What is the first step to modernizing the GVD development process on my team?

The first step is identifying the current bottleneck in your process: is it the literature review time? The local adaptation of the economic model? Building the value narrative? Each of these bottlenecks has specific AI solutions with documented benchmarks. The second step is ensuring your team understands the validation frameworks (ELEVATE-GenAI, CHEERS-AI) so that AI-generated output meets HTA agency standards from the first draft.

Conclusion: the GVD is too important to build slowly

The Global Value Dossier is the foundation of pharmaceutical market access. Everything else — the price, the coverage, the negotiation with the payer — depends on how well that foundation is built. And yet, most teams continue to spend four to eight months on a process where AI has already demonstrated 60% reductions in development time.
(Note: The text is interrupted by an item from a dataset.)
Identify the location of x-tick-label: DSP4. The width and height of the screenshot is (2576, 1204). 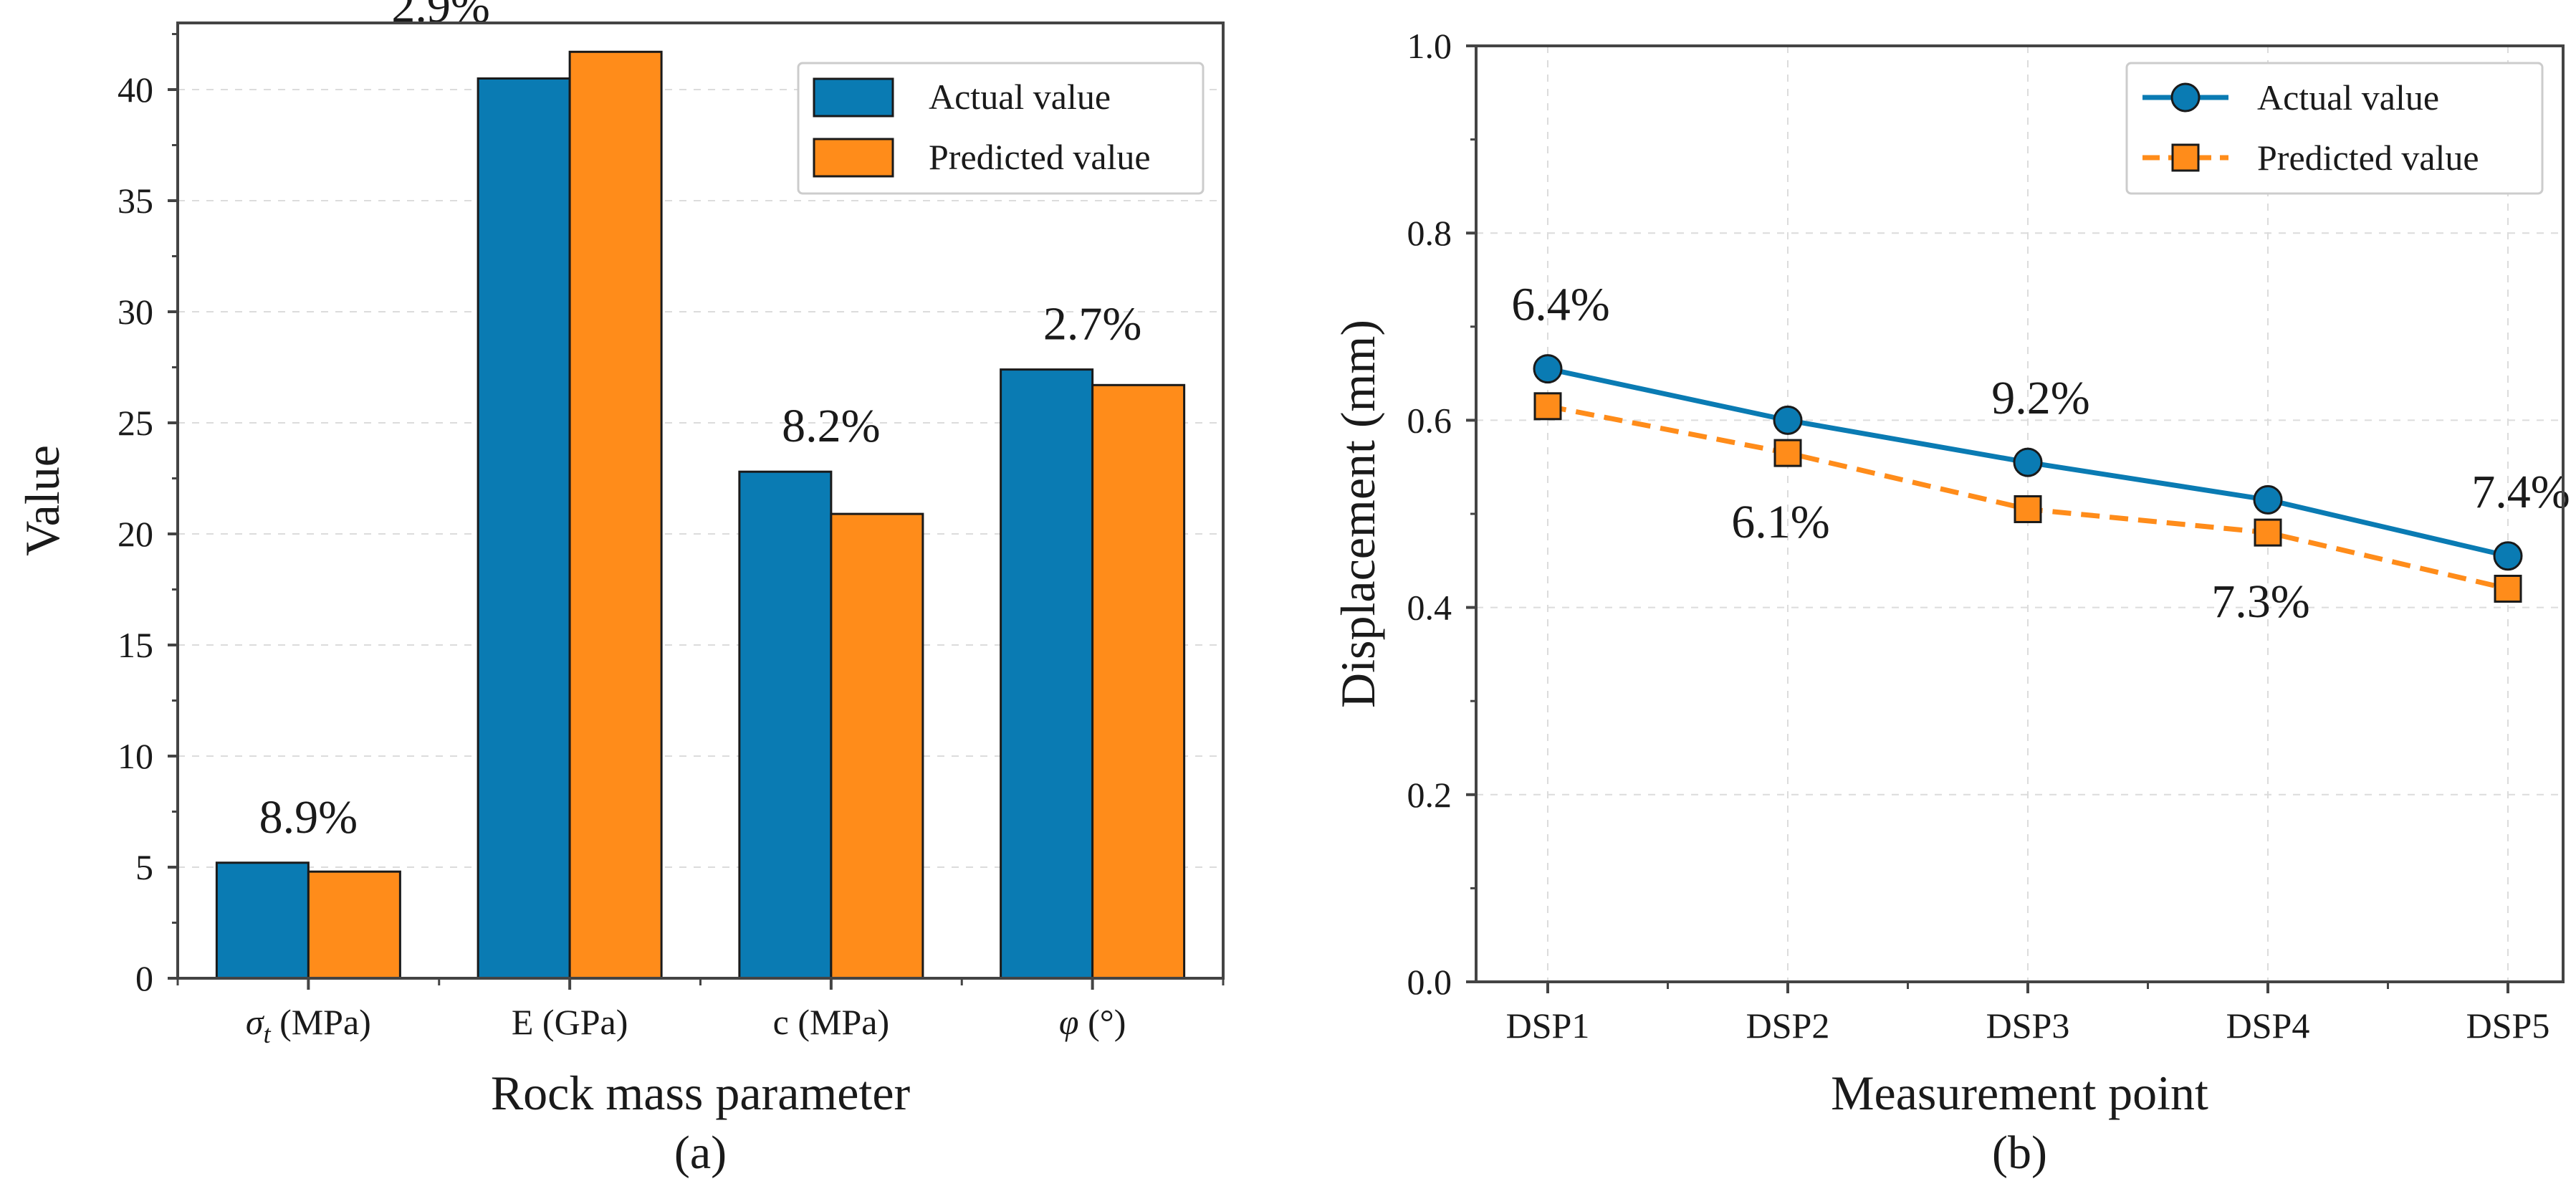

In Latin America, where HTA evaluation windows are narrower and market access team resources are more limited than in Europe or North America, efficiency in GVD development is not a competitive advantage — it is a strategic necessity.

The methodological frameworks already exist. The benchmarks are already documented. The question is not whether AI will transform GVD development in LATAM — it already is. The question is whether your team will lead that transformation or adapt once competitors have already pulled ahead.